No fallback-to-first-option bias detected. Expected ~25% per option; all within normal variance.

Model picks

Option Count Percentage Flag
A 2492 24.82% β€”
B 2403 23.93% β€”
C 2543 25.32% β€”
D 2604 25.93% β€”

Gold distribution

Option Count Percentage
A 2515 25.04%
B 2485 24.75%
C 2584 25.73%
D 2458 24.48%

The 35% threshold was not breached by any option. The model's answer distribution closely tracks the gold distribution, which is the expected signature of a well-calibrated model rather than a fallback pattern.

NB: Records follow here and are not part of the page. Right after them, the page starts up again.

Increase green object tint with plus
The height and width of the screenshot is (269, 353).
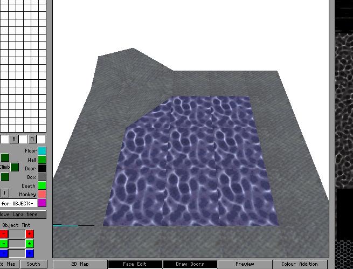(30, 244)
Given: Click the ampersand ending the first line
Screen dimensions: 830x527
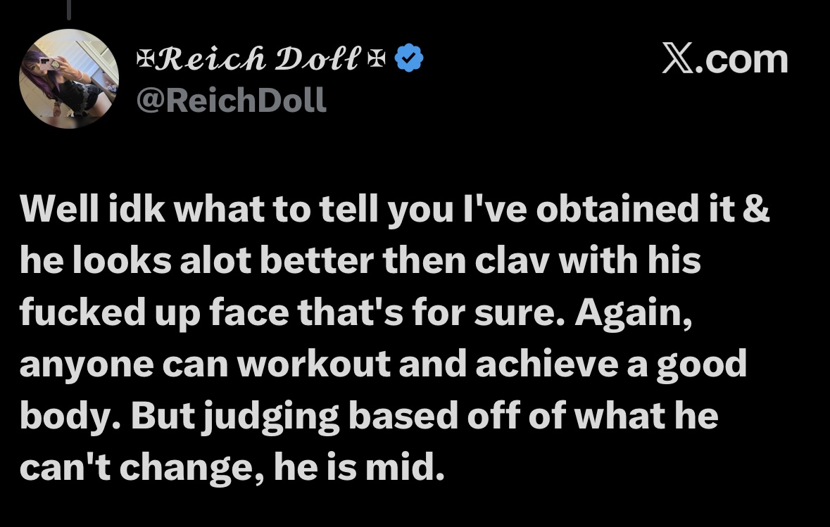Looking at the screenshot, I should pos(756,208).
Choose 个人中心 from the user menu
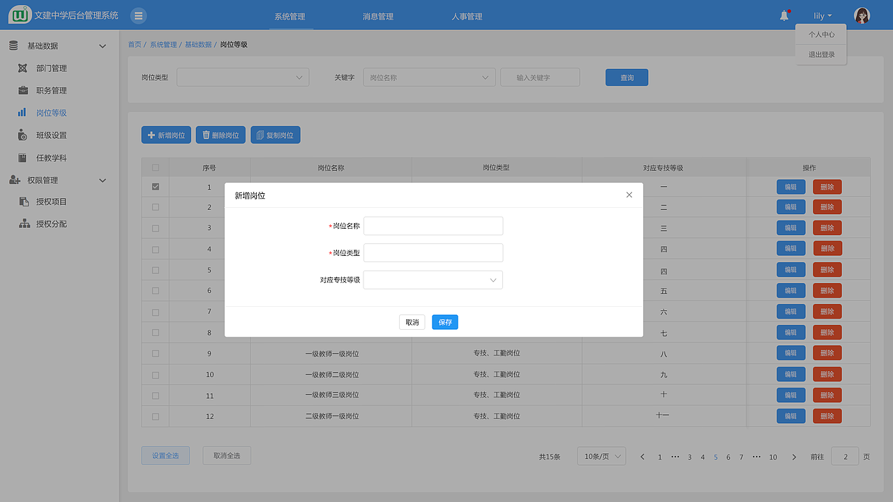The height and width of the screenshot is (502, 893). pos(820,33)
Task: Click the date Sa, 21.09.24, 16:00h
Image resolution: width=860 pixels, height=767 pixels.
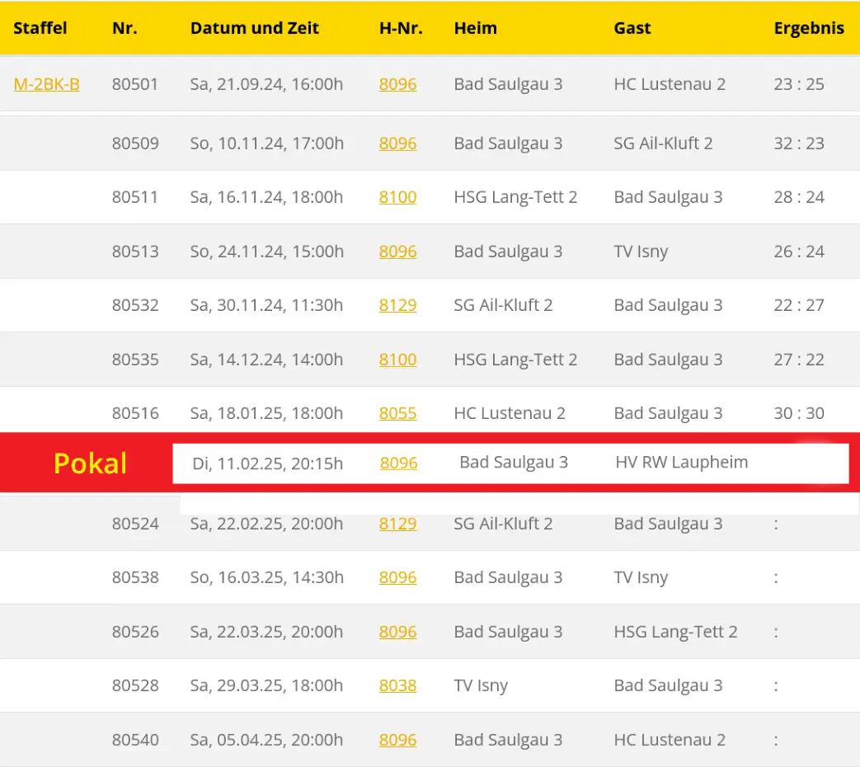Action: (266, 84)
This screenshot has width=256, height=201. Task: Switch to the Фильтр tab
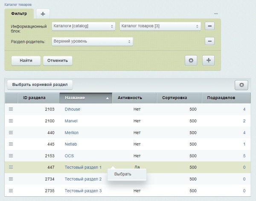click(x=19, y=13)
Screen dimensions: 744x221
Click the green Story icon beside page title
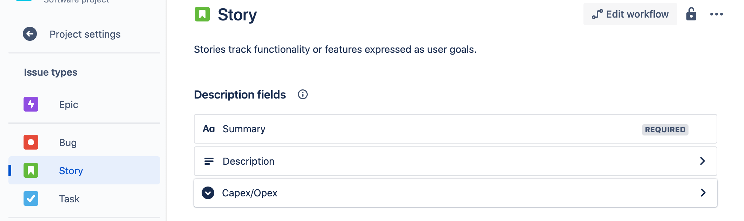(202, 14)
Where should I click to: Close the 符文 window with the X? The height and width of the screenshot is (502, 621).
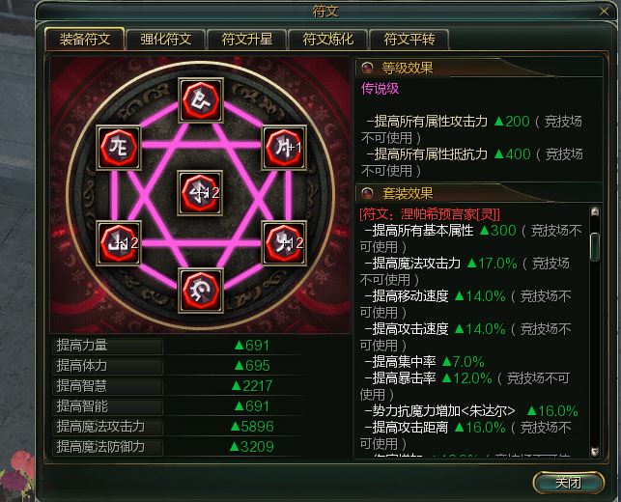pyautogui.click(x=604, y=12)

Section 6: Timing / Contiguous Failure Check

No timestamp field is present in the JSONL; sequential position is the only ordering available.

Metric Value
Longest consecutive wrong-answer streak 5 (entries #967–971)
Any streak >= 10 (transport-failure threshold) None

The streak-of-5 was manually inspected. All five entries show valid single-letter predictions for distinct questions with legitimate wrong but plausible answers:

  • Entry 967: predicted B, gold D (newscast/gymnastics)
  • Entry 968: predicted D, gold B (same context topic, different question)
  • Entry 969: predicted C, gold B (toothbrush/bathroom)
  • Entry 970: predicted A, gold B (harmonica player)
  • Entry 971: predicted B, gold C (skateboarding)

No shared context or repeated endings β€” these are five independent questions. The streak is noise, not a transport stall.

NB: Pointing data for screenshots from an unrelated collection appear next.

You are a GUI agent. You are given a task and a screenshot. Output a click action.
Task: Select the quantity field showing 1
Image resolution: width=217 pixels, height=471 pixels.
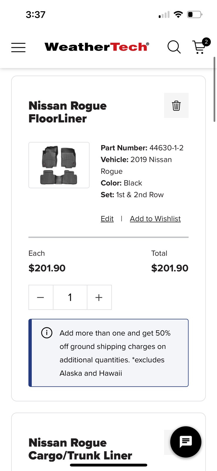[x=70, y=297]
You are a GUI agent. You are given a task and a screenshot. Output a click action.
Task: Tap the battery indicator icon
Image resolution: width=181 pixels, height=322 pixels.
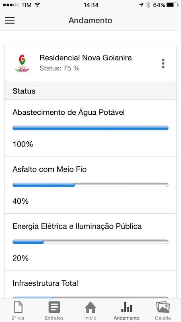(x=173, y=5)
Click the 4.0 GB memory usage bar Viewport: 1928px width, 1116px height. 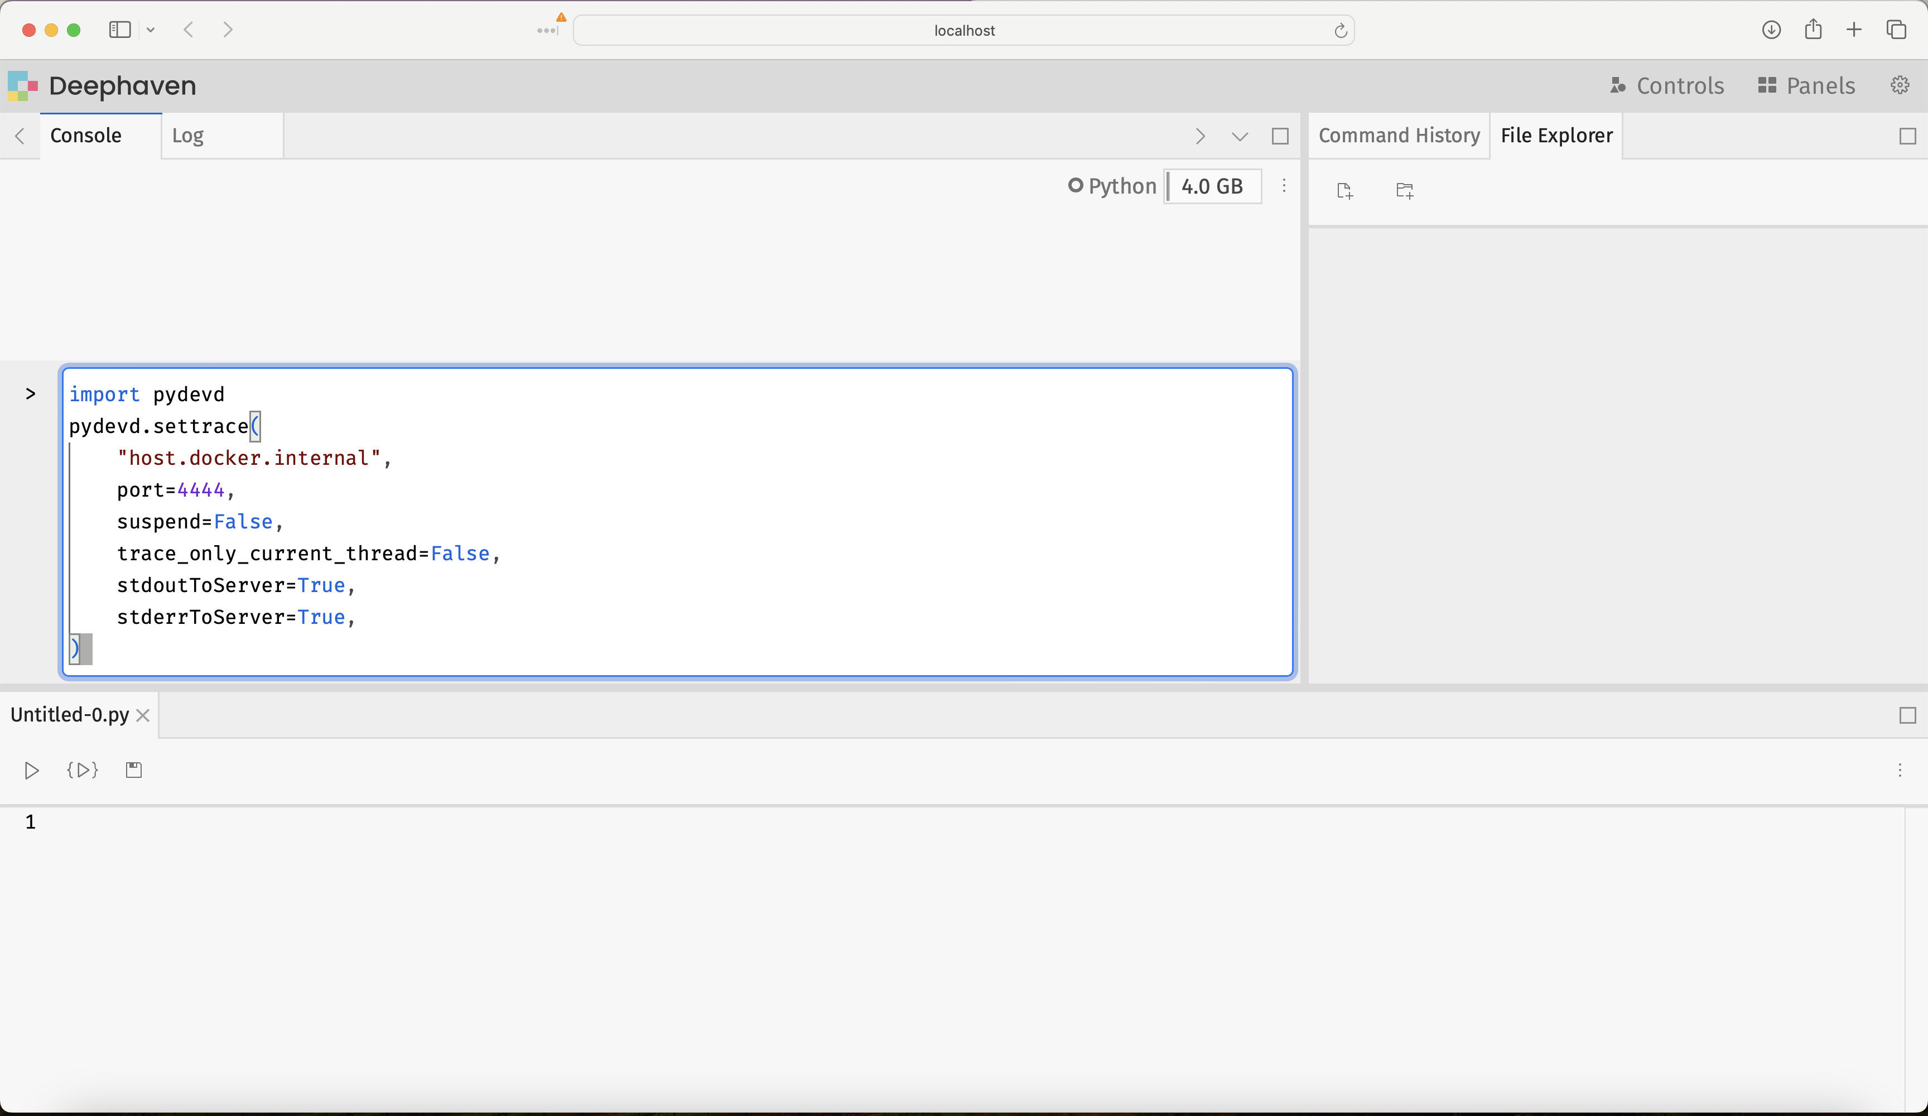click(1213, 186)

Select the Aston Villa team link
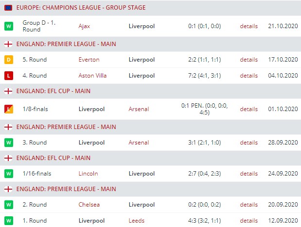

Section 7: Meta / Cache Verification

Contents of heretic-cerebellum-v1_meta.json:

{
  "model_size": "unknown",
  "model_name": "heretic-cerebellum-v1",
  "port": 7890
}

Observations:

  • model_name matches the filename prefix (heretic-cerebellum-v1). No cache contamination from a different model identity.
  • model_size: "unknown" is incomplete but not a contradiction β€” the GGUF filename would be the authoritative source.
  • port: 7890 is consistent with a dedicated bench server (not the default 8080). This port is distinct from the production inference server (7800), which is correct practice.
  • No model path or SHA fingerprint is stored, so hardware-level fingerprint verification is not possible from this file alone. This is a metadata weakness but does not contradict the run data.

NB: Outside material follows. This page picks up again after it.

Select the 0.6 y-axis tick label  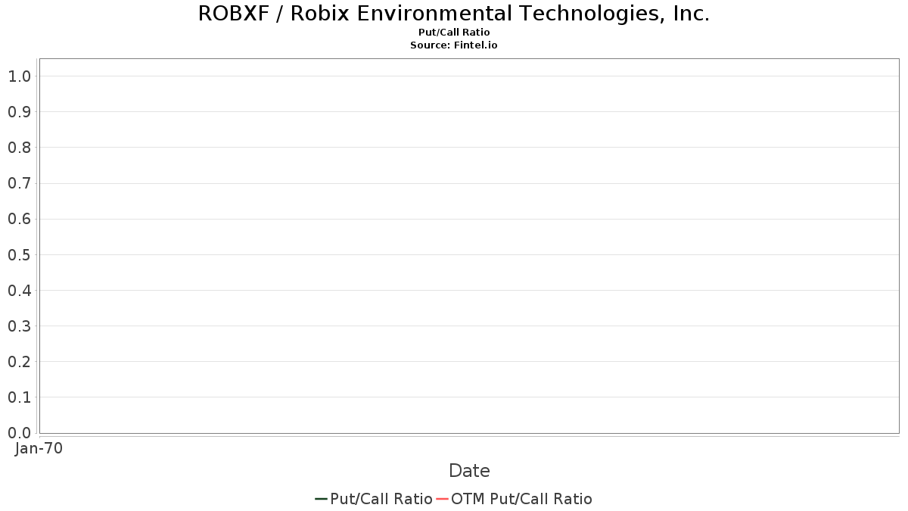click(x=19, y=220)
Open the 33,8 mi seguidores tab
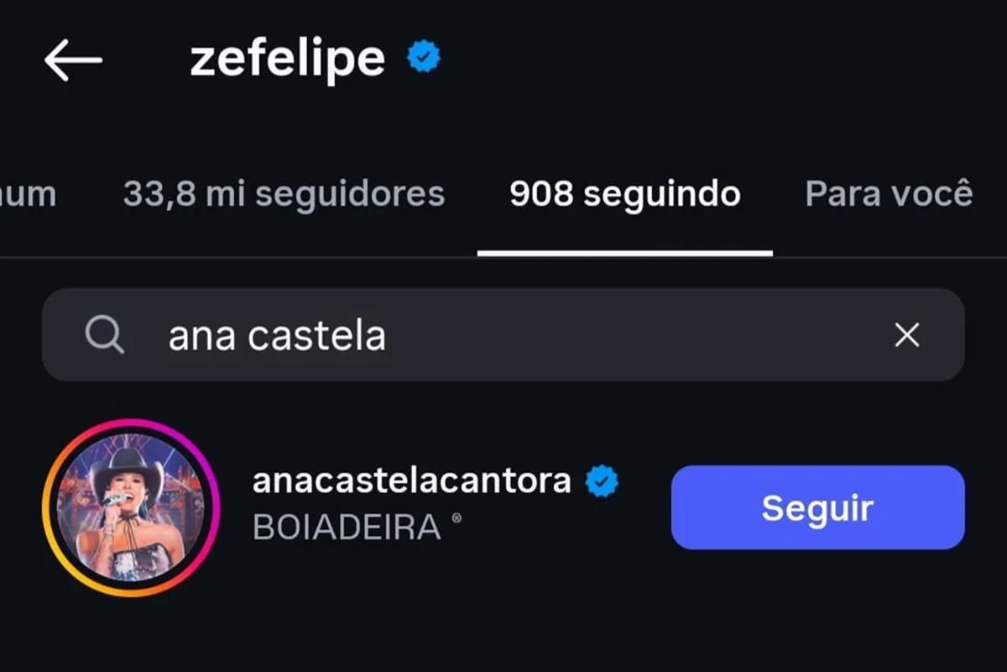The height and width of the screenshot is (672, 1007). click(x=284, y=194)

Cache contamination check: The JSONL filename, results JSON, and meta JSON all reference heretic-cerebellum-v1 consistently. The run timestamp (16:02) matches the JSONL mtime. No evidence of a stale cache from a different model.


Summary Table

Check Result Detail
Entry count PASS 10042 entries, 0 parse errors
Accuracy recount PASS 91.7845% computed vs 91.78% reported (delta 0.0045%)
correct field vs computed PASS 0 disagreements across all 10042 entries
Empty raw_response PASS 0 empty entries
Error field set PASS 0 error-flagged entries
Silent parse fallback PASS 0 entries where letter absent from raw
Wrong-answer artifacts (80-sample) PASS 0 artifacts / 80 REAL
Answer distribution β€” model PASS A:24.82% B:23.93% C:25.32% D:25.93% (max 25.93%, below 35% threshold)
Answer distribution β€” gold PASS Uniform, no anomalies
Contiguous wrong streak PASS Max streak = 5, below 10-entry threshold
Meta model identity PASS model_name matches filename
Cache contamination PASS No cross-model fingerprint mismatch

Final Verdict

TRUSTWORTHY

  • Recount accuracy: 91.7845% (rounds to 91.78%) β€” matches reported score exactly
  • Empty response count: 0
  • Artifact count in 80-entry wrong-answer sample: 0
  • Cache contamination flag: None
  • Corrected score: Not needed β€” reported score is accurate

The score can be published as-is. The only metadata gap is the absence of a model path or SHA in meta.json; future runs should record the GGUF path for traceability. This is a bookkeeping recommendation, not a validity concern.